Written exercise 1
Answer these questions using the forum thread about Standardbreds:
(a) How many Standardbreds does BudAndRocky own?
(b) According to rookie, what do some auction houses do with Standardbreds instead of showing them?
(c) Which two things did people ask rookie whether a Standardbred can do?
Written exercise 2
Translate this sentence from the Standardbred thread into Spanish: "There are ugly horses in every breed."
Written exercise 3
Continue the forum thread about Standardbreds from the point where it stops.

Text extract
>> BEGIN
# Standardbreds!



## BudAndRocky (Jan 21, 2014)

Hi I was wondering why some people don't like Standardbreds? I have 2 and they are amazing and well behaved and really friendly so why does some people hate them? I was at a horse auction once and I was looking at this sb and this 7 year old girl walks past and says " eww it's just a ugly old standardbred " !!!!!!!! The sb was a total sweetheart to! And this was coming from a 7 year old girl!


----------



## Zexious (Aug 2, 2013)

Everyone has preferences. I will say that, while they're not a particularly popular breed, I've never really met anyone who had any sort of prejudice against them.


----------



## rookie (May 14, 2012)

I have met a ton of people who dislike them. I regard them as narrow minded. A lot of it comes from just flat out lack of awareness. There are auction houses that don't even show the standardbreds they just straight away sell them to the kill buyers because no one else will bid on them. In my experience, standardbreds are smart willing and very attractive. There are ugly horses in every breed. I have had people say our standardbred was "too pretty" to be a standardbred. They really thought I was lying. I had people ask me if they can jump or if they can canter. Which when you think about it are pretty silly questions because they are horses.


----------



## BlueSpark (Feb 22, 2012)

my experiences with standardbreds have been very mixed. I have ridden some great ones, that were versatile, quiet, athletic, with tons of work ethic and a great attitude, and then I have worked with the other end of the spectrum: Odd personalities, disproportionately large heads, clumsy and very hard to retrain to normal gaits. I don't know many people that want a horse that wont canter, refuses to trot, only pace, or dislikes any gait but a trot(in various degrees of teeth rattling speeds.).
>> END
Data listing
>> BEGIN
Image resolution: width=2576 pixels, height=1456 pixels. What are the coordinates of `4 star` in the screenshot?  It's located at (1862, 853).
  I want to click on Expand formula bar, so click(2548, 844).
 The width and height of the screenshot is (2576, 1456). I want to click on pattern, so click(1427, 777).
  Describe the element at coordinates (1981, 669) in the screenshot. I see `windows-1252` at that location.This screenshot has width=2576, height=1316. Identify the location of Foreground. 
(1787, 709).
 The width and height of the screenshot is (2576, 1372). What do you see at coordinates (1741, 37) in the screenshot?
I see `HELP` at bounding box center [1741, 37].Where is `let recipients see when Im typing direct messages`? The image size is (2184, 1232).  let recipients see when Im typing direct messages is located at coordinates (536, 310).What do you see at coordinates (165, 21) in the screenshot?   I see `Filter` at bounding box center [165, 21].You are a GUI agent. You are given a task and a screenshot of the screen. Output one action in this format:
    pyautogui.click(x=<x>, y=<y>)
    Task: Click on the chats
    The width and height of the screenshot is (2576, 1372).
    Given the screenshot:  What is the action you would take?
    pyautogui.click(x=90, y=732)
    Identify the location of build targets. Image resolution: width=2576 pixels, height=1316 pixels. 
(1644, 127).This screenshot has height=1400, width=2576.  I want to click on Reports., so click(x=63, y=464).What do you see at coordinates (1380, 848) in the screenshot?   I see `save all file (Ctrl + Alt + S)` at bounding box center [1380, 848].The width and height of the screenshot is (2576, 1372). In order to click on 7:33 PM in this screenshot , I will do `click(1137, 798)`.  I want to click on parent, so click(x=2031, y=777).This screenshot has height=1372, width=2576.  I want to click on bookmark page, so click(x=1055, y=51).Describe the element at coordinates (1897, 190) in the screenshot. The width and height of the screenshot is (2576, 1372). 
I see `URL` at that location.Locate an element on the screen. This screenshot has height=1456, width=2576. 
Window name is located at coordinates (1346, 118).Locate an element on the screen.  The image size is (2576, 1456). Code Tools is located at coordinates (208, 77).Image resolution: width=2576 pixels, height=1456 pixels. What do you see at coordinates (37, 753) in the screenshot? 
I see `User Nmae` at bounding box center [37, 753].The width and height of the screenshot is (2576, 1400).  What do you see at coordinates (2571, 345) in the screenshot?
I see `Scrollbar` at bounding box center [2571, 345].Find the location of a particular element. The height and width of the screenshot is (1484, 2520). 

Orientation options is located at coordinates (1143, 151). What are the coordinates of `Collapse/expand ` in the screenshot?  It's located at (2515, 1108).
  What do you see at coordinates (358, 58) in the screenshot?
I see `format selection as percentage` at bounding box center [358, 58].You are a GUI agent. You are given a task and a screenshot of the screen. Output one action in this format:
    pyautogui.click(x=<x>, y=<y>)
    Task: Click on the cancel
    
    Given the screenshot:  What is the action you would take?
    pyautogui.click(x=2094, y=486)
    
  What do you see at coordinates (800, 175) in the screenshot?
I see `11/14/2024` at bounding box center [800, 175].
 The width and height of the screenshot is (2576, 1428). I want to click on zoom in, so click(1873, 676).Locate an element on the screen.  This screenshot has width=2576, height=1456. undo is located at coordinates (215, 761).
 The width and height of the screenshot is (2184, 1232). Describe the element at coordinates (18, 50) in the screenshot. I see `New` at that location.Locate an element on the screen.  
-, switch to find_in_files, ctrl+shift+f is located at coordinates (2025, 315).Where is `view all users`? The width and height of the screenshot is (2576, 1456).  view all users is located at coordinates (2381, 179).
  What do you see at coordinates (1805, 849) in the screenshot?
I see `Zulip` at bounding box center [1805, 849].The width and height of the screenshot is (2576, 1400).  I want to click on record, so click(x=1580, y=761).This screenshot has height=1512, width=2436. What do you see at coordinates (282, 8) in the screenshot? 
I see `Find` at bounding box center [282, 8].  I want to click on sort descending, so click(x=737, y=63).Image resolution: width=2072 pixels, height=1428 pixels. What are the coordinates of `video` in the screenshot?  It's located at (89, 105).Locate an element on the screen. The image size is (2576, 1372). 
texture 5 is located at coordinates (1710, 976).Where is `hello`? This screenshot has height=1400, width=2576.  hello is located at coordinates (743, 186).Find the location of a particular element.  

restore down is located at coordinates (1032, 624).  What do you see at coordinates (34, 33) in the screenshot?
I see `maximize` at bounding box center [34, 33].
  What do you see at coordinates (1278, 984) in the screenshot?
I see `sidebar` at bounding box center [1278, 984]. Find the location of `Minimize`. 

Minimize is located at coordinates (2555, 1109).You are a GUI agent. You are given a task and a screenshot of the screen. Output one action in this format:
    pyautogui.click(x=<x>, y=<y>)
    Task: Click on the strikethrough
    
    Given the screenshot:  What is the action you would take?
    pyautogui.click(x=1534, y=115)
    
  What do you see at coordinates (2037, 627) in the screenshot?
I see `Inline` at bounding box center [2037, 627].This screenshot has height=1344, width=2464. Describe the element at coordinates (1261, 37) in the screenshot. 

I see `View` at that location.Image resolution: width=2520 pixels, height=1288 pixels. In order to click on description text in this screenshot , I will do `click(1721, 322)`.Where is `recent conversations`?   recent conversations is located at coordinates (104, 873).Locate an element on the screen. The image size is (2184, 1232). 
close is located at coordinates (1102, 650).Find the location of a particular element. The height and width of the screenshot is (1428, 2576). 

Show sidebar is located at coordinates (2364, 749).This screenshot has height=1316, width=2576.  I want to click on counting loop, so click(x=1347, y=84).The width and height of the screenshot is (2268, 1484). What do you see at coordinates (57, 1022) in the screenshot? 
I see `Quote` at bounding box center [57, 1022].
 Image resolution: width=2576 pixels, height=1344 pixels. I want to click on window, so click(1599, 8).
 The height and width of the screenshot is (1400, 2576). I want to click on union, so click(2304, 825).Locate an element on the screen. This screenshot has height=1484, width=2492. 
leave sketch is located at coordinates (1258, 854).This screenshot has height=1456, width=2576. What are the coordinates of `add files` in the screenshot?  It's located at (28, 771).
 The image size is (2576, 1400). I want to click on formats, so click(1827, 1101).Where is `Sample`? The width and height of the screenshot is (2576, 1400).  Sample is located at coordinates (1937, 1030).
>> END
Exercise answer 1
(a) Two.
(b) They sell them straight to the kill buyers.
(c) Whether they can jump and whether they can canter.

Exercise answer 2
Hay caballos feos en todas las razas.

Exercise answer 3
the good ones are amazing, and the bad ones are...not. I would definitely consider owning one in the future.


----------



## wakiya (Feb 7, 2009)

There's a stb track near where I live and the man I board Wakiya with boards racers. Most of them are very nice. A few we're crazy one had literally the ugliest head I've ever seen in a horse. Most are cute.
_Posted via Mobile Device_


----------



## ForeverSunRider (Jun 27, 2013)

I don't have any experience with them - they're just uncommon by me, I guess. We have mostly QH's and Arabians in my neck of the woods. I've never heard much bad about them though - I would assume they're just another breed and their mares are a bit snotty and their stallions are cocky and their geldings are a bit mellow - much like the genders of any other breed. 

I didn't know they were considered ugly. Could someone post a picture of one? Do they even look that much different from other breeds? 'Cause I personally think most horses - no matter their breed - look alike. Of course, there are subtle differences, but I mean, they're all pretty much constructed the same way.

But yeah, pictures anyone?


----------



## Inga (Sep 11, 2012)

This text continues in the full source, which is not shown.